You cannot achieve those outcomes with:

  • A phone-call-heavy workflow
  • Manual updates
  • Fragmented systems
  • Staff who are stretched to breaking point

Automation isn’t a future dream. It’s the new baseline.

So What’s the Fix?

The answer is not “another app” and it’s definitely not “more staff”.

The fix is adopting a centralised communication platform that integrates with your CMS and scheduling system to orchestrate:

  • Automated real-time updates
  • Self-service for clients and families
  • Integrated workflows
  • Centralised ticketing for inbound and outbound requests
  • A full audit trail of communication and activity
  • Multi-channel communication (app, SMS, email, phone, portal—whatever your clients actually use)

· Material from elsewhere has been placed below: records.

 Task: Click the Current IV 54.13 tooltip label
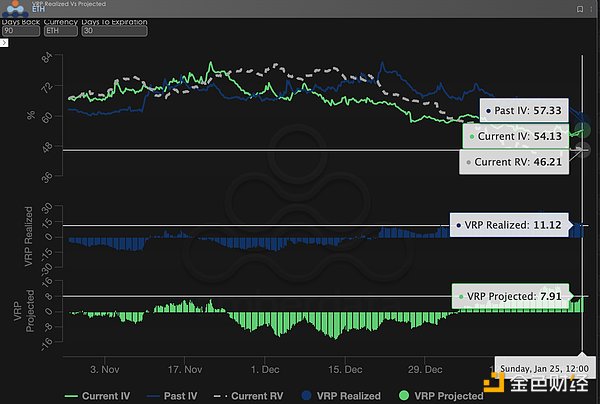pos(516,135)
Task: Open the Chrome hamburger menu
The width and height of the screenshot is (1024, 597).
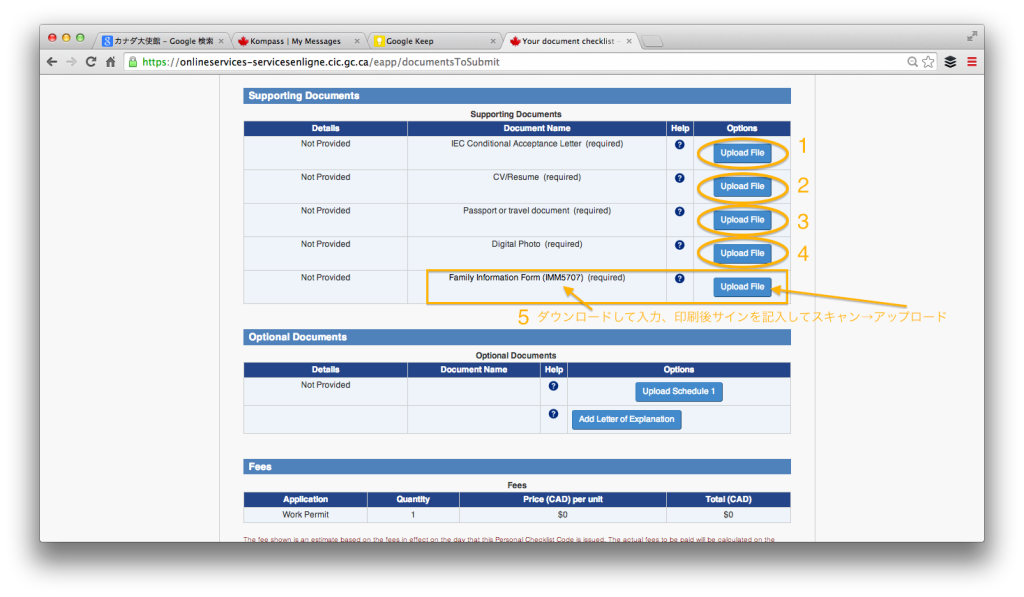Action: (x=971, y=61)
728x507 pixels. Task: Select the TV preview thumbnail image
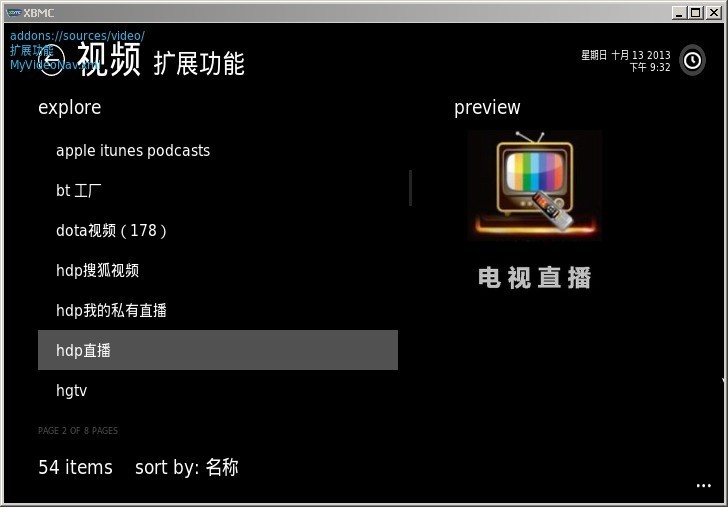534,185
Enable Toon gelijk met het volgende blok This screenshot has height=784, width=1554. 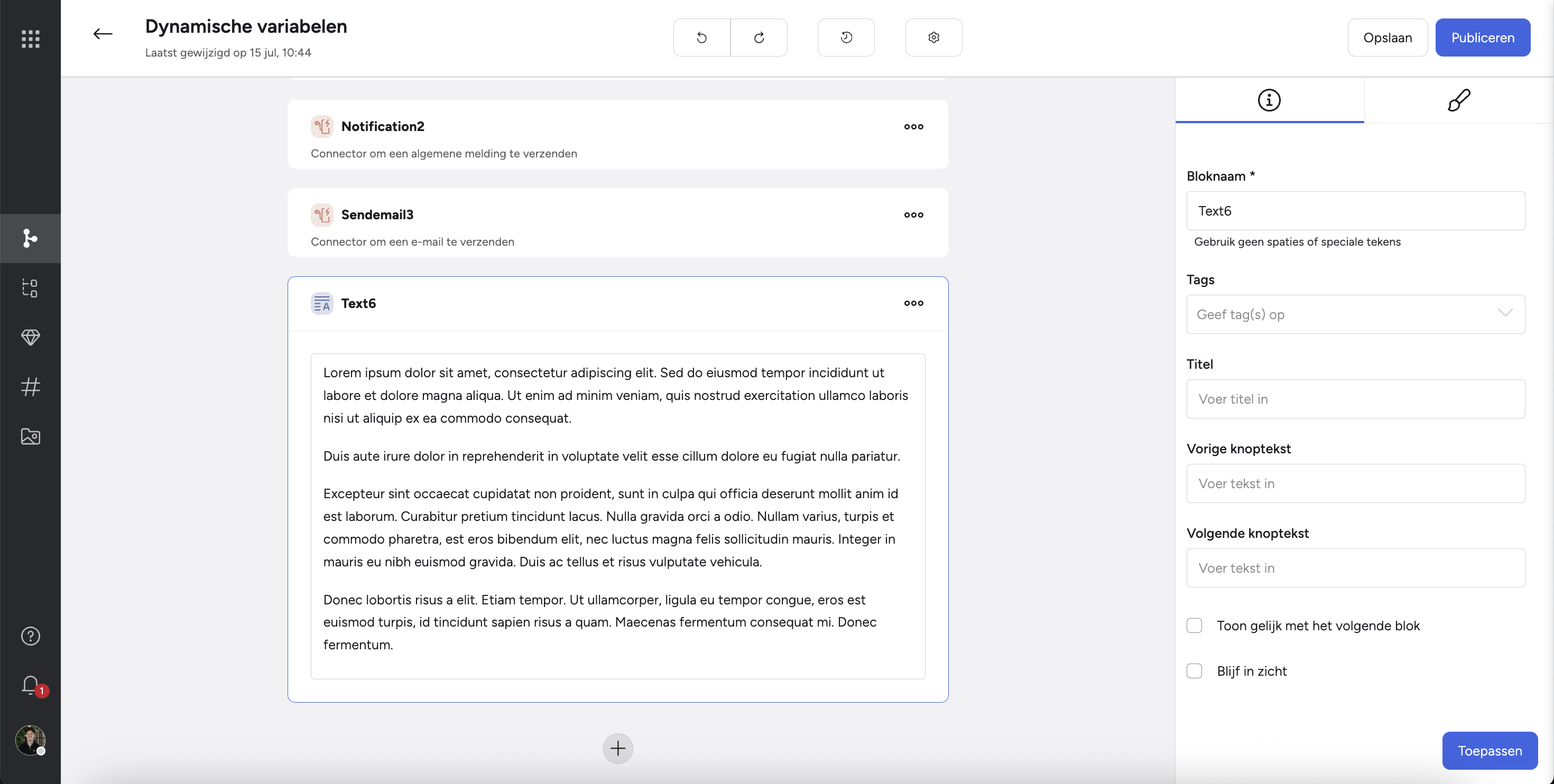(1194, 626)
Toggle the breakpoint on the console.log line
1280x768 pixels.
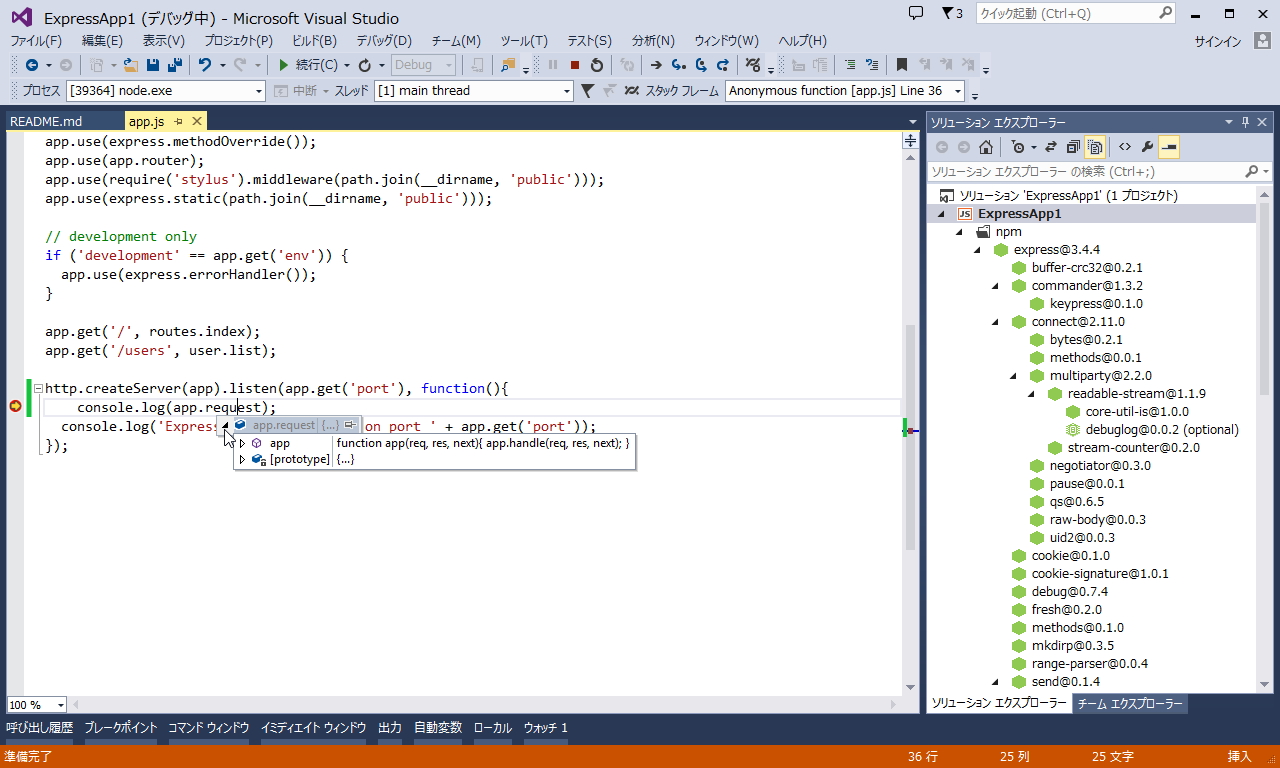(x=15, y=406)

This is what transforms communication from chaotic… to coordinated.

It’s also why providers like CatholicCare Wollongong and BaptistCare have recently seen:

  • Adoption rates above 40% within weeks
  • Huge drops in inbound/outbound calls
  • Dramatic improvements in client satisfaction
  • Significant operational cost reduction
  • Stronger readiness for Support at Home reforms

When communication works, everything else works.

If You Ignore This Problem… It Will Only Get Louder

Clients already expect instant clarity. Families already assume transparency. Teams are already stretched. And Support at Home will turn inefficiency from a frustration into a financial liability.

Fixing communication is not an upgrade.
It’s the foundation your whole model depends on.